L'Explication Prémisse
Cet article dit que les règles pratiques pour mettre en œuvre cette section du Code du travail seront précisées par un décret en Conseil d'État : notamment quels niveaux de qualification sont visés et quels critères permettent de dire qu’un jeune rencontre des « difficultés particulières d’accès à l’emploi ». Ces critères peuvent être différents selon que le jeune habite ou non dans des territoires ciblés (quartiers prioritaires, zones rurales de revitalisation, ou certaines collectivités d’outre‑mer). Exceptionnellement, dans ces territoires (outre‑mer, QPV et zones rurales ciblées), des jeunes qui ont entamé des études supérieures mais peinent à s’insérer peuvent, sur décision de l’autorité administrative compétente (ex. préfet / DREETS), être recrutés au titre d’un « emploi d’avenir ».

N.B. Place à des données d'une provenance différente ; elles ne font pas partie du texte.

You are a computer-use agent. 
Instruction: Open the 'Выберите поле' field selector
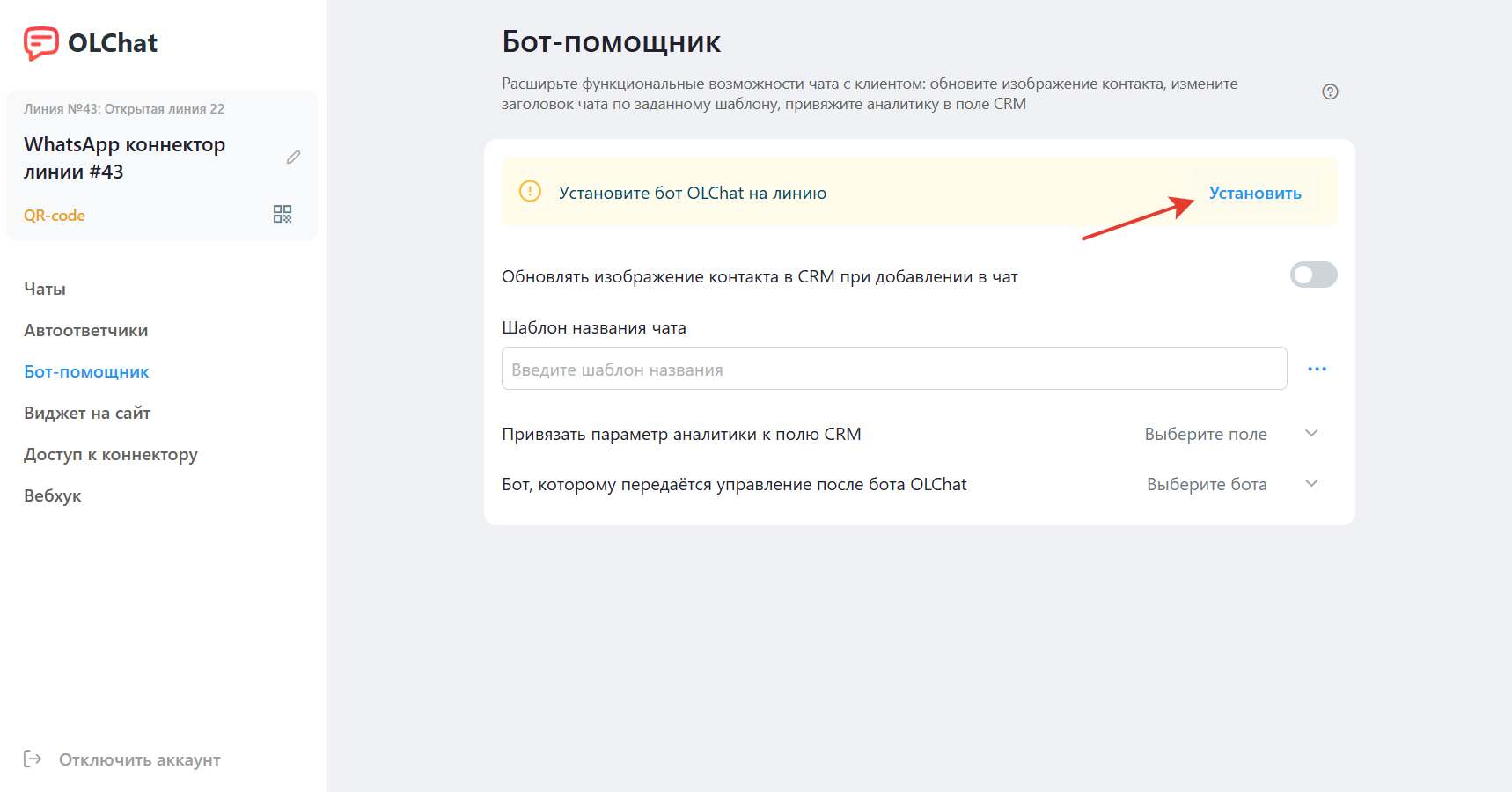tap(1206, 435)
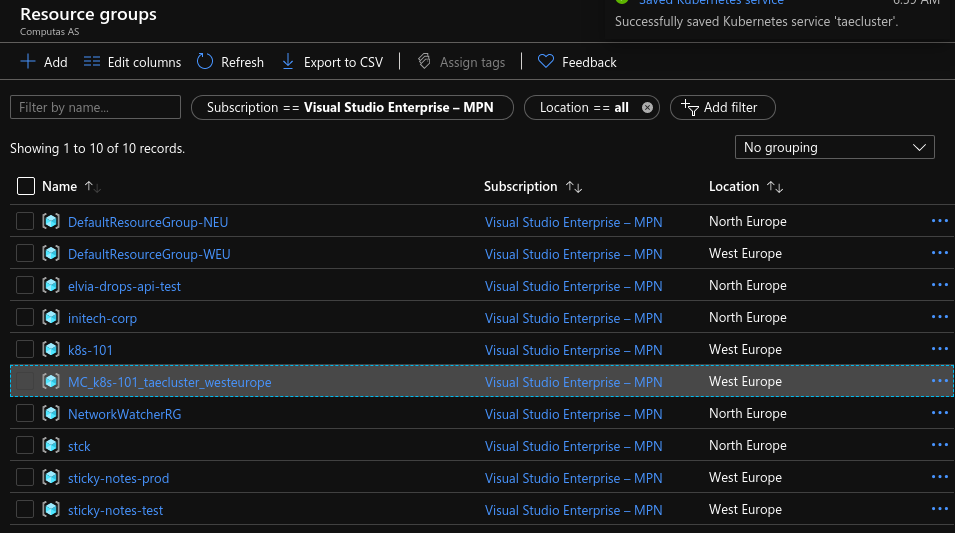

Une entreprise de BTP à La Réunion veut embaucher un jeune de 24 ans qui a commencé des études supérieures mais les a arrêtées et ne trouve pas d’emploi. Comme la personne réside dans un quartier prioritaire, l’employeur contacte la DREETS/prefecture pour demander l’autorisation d’un recrutement en emploi d’avenir. Sur décision favorable de l’autorité administrative et conformément aux modalités fixées par le décret, le jeune peut être recruté comme emploi d’avenir malgré son niveau d’études supérieures, parce que la situation locale et les critères d’accès prévus par le décret le permettent.
- Un décret en Conseil d’État précise les modalités d’application (niveaux de qualification, critères de difficultés d’accès à l’emploi).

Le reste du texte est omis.